Featuring a cast which includes most of the senior members of British Equity, the movie quickly introduces us to Evelyn (Judi Dench), a widower whose husband left behind a great debt, Douglas and Jean (Bill Nighy and Penelope Wilton), a retired couple without a nest egg, the infirm Muriel (Maggie Smith), Supreme Court judge Graham (Tom Wilkinson) who impulsively leaves the bench, aging lothario Norman (Ronald Pickup) and Madge (Celia Imrie), a much married woman in search of a sugar daddy.
Their common link is uncertainty over how to spend their golden years.

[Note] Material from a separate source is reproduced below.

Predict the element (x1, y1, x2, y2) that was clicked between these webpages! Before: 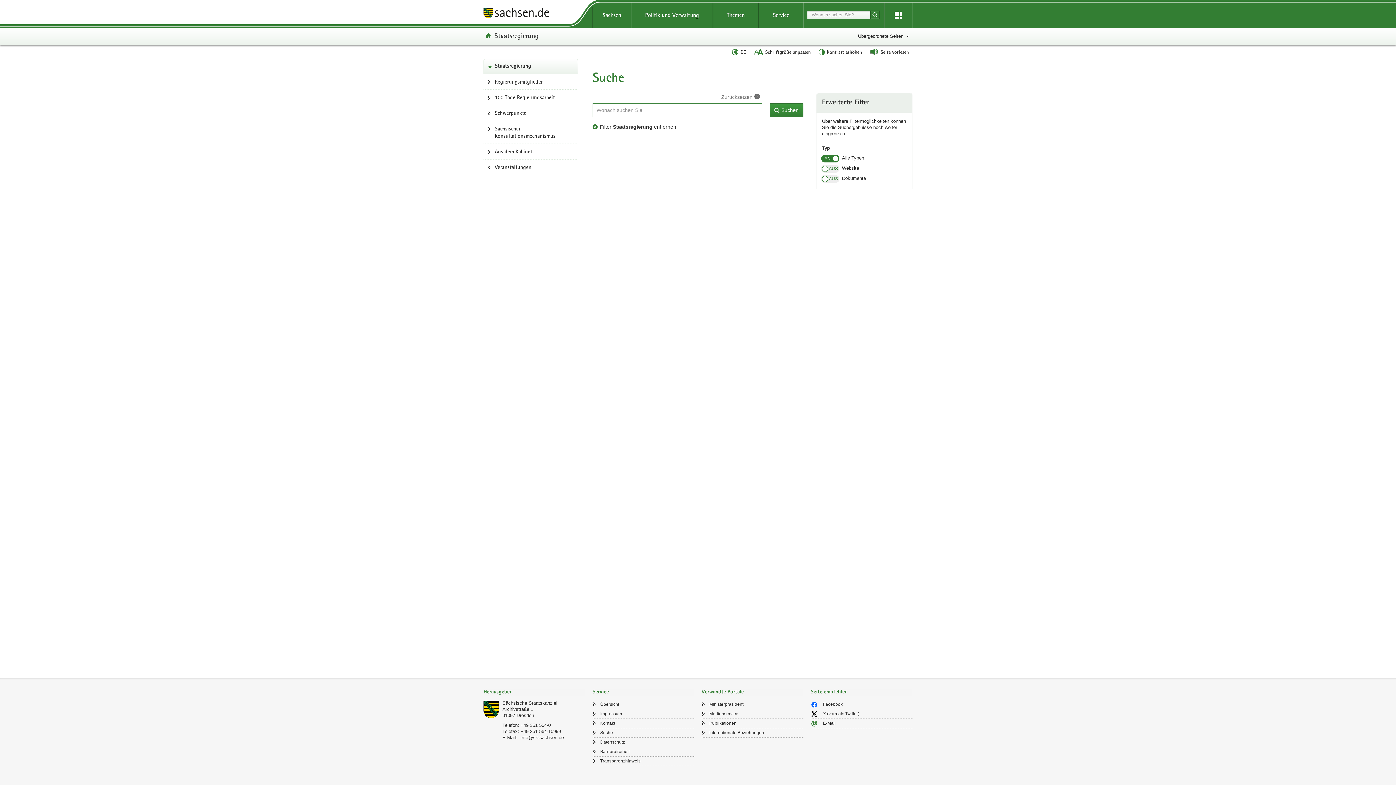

Individually they come up with he idea to outsource their retirements to a senior’s hotel in Jaipur, but what looked like an Eden on the brochure turns out to be a dilapidated guesthouse run by the feckless Sonny (“Slumdog Millionaire’s” Dev Patel). Together and individually this band of ex-pats explore life in their adopted country.
“The Best Exotic Marigold Hotel” offers up of fish-out-of-water clichés—“If I can’t pronounce it, I’m not eating it!”—mixed with a story about rebirth, regrets and the Kama Sutra. Despite the setting, it’s a bland blend, but the likes of Dench, Nighy, Smith and Wilkinson salvage some real humanity from the script’s saccharine offerings.
Wilkinson, as a gay man who travels back to India to find his first love, is particularly effective. He effortlessly underplays the character of Gordon, the staid lawyer who bears guilt for an indiscretion that may have ruined another’s person’s life, portraying a man who sat in judgment of others all the while judging himself. It’s a marvel of subtlety, richly detailed, yet simultaneously delicate.
The rest of the cast of old pros hand in good work, but aren’t given the same caliber of material to work with.
Perhaps it’s because there are too many stories colliding on screen, filling up the running time with details and unnecessary scenes–in addition to the retiree’s stories there are also Sonny’s subplots about love, family and trying to save the hotel. Or perhaps it’s because the filmmakers are tying to present something for everyone, but “The Best Exotic Marigold Hotel” feels like there is a really good movie hidden away in the layers of the film struggling to get out.